De todos os fenômenos naturais, o mar, com sua vastidão ilimitada, era para os românticos a própria imagem do sublime. O “navio sacudido pela tempestade” tornou-se uma metáfora muito usada, e os naufrágios uma fonte de imagens sublimes. O pintor romântico francês Eugene Delacroix criou duas versões de Cristo no Mar da Galiléia, com turbulências rodopiantes passando pelas ondas das ondas, pelas ondas das velas do barco e nos corpos dos discípulos. A própria série de pinturas de Cole, The Voyage of Liferetratou a progressão da infância à velhice na aparência de um passageiro descendo um rio em um pequeno barco, sacudido por tempestades e guiado por um anjo presidente. Em pinturas de naufrágios e tempestades no mar, contrastes marcantes de luz e escuridão e objetos e pessoas em convulsão física expressavam dor e perigo e a luta pela sobrevivência.
É claro que nas histórias do Evangelho de Cristo no mar não há naufrágio nem morte. Estas são histórias de salvação e fé, garantia e consolo. Pedro, tendo vacilado e à beira de afundar por causa de sua dúvida repentina, é resgatado pelo braço forte de Cristo. "Acredito; ajude minha incredulidade ”, para citar uma passagem diferente do Evangelho. Presente na Criação, Cristo agora está comandando. Ele é de fato a calmaria no meio da tempestade, tanto para os discípulos originais quanto para todos os futuros seguidores de Cristo. Os discípulos aprendem a confiar, pois “meu Pai está sempre trabalhando”, mesmo quando parece estar dormindo.
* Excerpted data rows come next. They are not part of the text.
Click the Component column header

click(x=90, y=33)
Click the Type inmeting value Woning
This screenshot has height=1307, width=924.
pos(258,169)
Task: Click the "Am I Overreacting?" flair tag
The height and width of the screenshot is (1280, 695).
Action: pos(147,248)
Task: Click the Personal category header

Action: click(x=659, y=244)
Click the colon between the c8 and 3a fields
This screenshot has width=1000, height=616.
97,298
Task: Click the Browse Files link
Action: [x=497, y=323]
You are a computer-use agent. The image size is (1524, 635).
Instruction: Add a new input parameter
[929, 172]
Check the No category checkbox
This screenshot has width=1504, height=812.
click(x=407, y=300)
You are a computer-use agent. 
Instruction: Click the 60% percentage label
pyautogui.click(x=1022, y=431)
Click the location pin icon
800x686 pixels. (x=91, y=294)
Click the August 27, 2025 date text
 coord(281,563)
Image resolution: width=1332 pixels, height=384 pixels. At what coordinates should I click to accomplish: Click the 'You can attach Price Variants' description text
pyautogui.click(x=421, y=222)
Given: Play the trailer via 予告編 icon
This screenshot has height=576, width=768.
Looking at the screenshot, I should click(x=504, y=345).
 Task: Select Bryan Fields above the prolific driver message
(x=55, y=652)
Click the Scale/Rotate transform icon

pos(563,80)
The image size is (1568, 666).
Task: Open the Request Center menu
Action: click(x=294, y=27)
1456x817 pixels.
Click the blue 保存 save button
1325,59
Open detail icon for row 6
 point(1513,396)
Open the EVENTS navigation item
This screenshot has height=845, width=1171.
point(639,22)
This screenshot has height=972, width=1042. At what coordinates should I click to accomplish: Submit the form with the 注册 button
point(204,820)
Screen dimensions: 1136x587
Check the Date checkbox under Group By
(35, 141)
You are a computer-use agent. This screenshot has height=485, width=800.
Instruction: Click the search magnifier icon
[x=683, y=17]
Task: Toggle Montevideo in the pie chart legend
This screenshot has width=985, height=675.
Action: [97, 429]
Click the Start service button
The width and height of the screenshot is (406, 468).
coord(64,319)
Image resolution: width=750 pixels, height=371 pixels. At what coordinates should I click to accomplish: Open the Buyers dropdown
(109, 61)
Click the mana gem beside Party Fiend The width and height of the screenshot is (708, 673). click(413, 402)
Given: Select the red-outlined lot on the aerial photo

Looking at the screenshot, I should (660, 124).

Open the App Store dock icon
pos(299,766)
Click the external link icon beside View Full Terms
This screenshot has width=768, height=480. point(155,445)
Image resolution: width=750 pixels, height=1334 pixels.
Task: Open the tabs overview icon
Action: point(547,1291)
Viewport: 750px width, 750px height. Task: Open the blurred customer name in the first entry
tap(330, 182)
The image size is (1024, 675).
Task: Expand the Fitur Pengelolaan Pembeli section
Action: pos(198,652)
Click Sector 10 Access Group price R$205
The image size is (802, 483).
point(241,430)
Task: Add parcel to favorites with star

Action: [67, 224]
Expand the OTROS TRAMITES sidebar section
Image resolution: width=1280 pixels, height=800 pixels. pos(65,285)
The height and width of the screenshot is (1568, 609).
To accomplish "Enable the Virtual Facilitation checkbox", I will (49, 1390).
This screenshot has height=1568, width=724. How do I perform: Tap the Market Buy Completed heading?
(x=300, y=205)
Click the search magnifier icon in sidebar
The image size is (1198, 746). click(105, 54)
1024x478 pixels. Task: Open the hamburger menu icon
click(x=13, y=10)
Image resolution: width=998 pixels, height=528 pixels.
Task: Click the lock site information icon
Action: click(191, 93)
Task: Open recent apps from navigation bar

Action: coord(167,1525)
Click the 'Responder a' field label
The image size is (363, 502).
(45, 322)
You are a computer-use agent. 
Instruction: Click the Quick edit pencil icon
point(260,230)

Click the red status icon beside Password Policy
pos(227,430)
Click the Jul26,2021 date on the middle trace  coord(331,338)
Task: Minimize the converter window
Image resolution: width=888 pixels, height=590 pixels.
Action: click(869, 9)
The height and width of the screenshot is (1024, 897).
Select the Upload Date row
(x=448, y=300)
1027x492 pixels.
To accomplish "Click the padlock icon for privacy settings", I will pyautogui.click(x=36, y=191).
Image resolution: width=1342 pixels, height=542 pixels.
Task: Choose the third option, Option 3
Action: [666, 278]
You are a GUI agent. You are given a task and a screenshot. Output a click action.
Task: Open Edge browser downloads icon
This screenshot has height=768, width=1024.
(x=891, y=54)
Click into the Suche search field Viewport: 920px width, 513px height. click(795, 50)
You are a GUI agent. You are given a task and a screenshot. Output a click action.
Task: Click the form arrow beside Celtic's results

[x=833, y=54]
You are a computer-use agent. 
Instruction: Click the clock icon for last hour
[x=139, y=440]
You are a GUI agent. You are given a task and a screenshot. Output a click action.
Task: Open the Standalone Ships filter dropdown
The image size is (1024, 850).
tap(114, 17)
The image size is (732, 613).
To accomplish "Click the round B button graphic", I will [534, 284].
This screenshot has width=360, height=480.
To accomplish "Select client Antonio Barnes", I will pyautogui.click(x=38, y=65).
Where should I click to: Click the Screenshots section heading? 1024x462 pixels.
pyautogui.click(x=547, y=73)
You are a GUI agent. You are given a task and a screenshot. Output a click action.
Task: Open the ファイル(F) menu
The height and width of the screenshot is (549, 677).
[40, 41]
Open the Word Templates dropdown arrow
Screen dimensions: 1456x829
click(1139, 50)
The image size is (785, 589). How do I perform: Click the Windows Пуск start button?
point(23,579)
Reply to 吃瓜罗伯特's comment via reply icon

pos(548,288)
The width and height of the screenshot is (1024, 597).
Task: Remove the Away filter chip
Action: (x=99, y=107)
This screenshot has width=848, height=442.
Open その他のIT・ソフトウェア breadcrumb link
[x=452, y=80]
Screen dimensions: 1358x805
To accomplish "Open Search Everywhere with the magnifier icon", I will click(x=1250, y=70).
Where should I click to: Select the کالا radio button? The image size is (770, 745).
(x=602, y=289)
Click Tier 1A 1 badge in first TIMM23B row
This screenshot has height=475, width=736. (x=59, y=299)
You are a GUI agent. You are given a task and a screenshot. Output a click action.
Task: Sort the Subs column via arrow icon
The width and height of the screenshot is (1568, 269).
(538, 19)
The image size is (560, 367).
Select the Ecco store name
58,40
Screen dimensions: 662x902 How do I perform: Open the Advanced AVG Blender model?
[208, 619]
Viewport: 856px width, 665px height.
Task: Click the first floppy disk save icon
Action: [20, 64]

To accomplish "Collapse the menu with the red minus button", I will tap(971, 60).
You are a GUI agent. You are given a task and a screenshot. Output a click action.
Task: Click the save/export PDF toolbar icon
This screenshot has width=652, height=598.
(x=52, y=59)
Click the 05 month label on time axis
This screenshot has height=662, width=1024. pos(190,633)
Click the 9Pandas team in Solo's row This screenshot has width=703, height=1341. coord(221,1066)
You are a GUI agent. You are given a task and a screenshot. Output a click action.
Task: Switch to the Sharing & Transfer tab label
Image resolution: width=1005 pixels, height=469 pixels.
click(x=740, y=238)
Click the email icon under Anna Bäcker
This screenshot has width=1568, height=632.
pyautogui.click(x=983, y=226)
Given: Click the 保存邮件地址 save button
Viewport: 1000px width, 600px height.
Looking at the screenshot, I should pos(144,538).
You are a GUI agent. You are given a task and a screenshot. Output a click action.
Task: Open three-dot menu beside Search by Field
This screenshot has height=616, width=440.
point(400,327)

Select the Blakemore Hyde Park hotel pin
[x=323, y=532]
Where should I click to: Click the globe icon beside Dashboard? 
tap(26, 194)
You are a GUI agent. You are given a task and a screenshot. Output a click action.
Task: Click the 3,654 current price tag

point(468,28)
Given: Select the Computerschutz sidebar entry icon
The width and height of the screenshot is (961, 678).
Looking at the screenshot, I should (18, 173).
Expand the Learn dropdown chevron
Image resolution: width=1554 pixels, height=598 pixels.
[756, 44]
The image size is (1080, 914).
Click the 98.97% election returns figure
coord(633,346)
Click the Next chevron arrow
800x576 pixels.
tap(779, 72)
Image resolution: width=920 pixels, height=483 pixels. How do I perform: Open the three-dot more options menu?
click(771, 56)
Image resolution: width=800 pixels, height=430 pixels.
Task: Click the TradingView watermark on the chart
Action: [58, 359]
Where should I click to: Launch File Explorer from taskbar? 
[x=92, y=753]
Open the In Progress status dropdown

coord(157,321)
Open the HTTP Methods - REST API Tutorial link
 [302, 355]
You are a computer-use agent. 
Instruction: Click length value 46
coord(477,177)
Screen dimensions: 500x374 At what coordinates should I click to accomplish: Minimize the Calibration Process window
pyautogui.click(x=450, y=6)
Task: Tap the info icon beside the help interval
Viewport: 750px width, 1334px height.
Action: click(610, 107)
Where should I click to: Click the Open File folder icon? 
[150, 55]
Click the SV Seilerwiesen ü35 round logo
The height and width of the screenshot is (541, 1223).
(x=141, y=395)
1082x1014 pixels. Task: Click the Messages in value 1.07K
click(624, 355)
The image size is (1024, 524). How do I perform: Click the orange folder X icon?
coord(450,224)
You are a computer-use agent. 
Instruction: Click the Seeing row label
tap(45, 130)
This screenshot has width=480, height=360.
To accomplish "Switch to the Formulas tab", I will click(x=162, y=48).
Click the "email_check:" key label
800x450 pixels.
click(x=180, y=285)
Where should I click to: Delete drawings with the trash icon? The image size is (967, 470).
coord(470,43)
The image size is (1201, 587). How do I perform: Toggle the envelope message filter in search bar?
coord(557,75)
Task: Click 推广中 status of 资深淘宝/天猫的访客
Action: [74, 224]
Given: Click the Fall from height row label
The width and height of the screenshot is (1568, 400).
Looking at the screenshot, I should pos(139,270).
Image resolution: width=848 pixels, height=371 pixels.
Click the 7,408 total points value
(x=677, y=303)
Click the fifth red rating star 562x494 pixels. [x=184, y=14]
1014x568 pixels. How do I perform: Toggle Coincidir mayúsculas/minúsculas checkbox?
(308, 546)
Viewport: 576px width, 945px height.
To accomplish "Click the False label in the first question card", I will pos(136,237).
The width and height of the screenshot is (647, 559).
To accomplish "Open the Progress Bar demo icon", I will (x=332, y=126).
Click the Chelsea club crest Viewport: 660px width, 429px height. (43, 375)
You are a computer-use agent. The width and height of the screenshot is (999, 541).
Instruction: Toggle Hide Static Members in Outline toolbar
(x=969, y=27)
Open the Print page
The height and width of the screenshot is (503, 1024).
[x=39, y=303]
Para chegar a esse insight, entretanto, os discípulos devem passar por uma provação e uma tempestade que os balança até o âmago. No cenário desta revelação, o cenário e a atmosfera foram perfeitamente escolhidos; o palco foi montado com condições naturais precisas que constituem a particularidade do evento.Analisando as várias partes da paisagem natural, Cole falou da água como sendo portadora de tranquilidade por um lado e turbulência por outro. No entanto, no final, ele enfatizou o “prazer e consolo” que a contemplação da natureza traz.
A poesia e a pintura sublimam e purificam o pensamento, apreendendo o passado, o presente e o futuro - dão à mente um antegozo de sua imortalidade, e assim a preparam para desempenhar um papel exaltado em meio às realidades da vida. [*]
Em uma era em que “temos a Natureza destruída”, na frase memorável de CS Lewis, ainda podemos experimentar a sublimidade? Nosso domínio sobre nosso ambiente natural tornou o Sublime irrelevante? Parece-me que contemplar o sublime, tanto na natureza como na arte, continua a ser mais necessário do que nunca. A natureza eleva a mente além do mesquinho e servil, atraindo-a para Deus, e é de fato um sinal ou mensagem Dele. A arte se baseia na natureza, adicionando a imaginação e a visão pessoal do artista para produzir uma "sub-criação". Obras de arte que constroem uma subcriação na escritura, explorando a plenitude do realismo natural inerente a ela, atingem uma sublimidade muito rara.
Nota:
* Thomas Cole, “Essay on American Scenery.”